Task instructions
Could you print, exactly and without pictures, only the lines from the one with "The height and" through the end of the records below?
-------
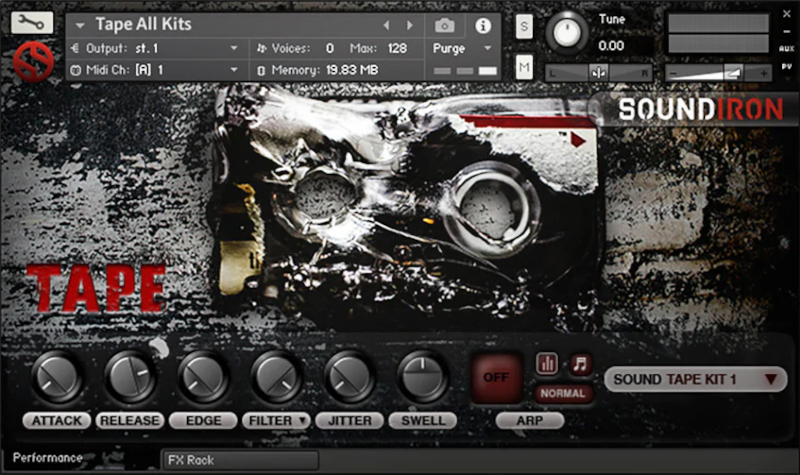Click the red Soundiron logo icon
The width and height of the screenshot is (800, 475).
33,62
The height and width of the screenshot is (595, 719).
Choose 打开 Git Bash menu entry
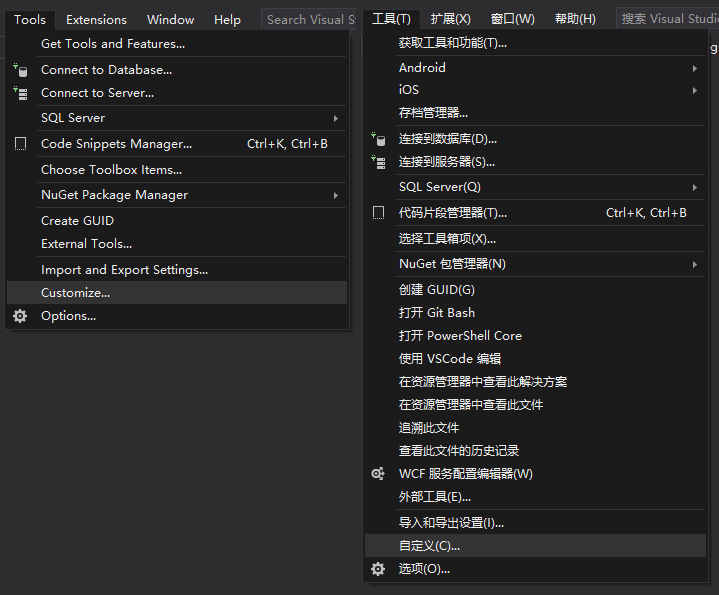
-------
Answer below
The height and width of the screenshot is (595, 719).
Choose 打开 Git Bash menu entry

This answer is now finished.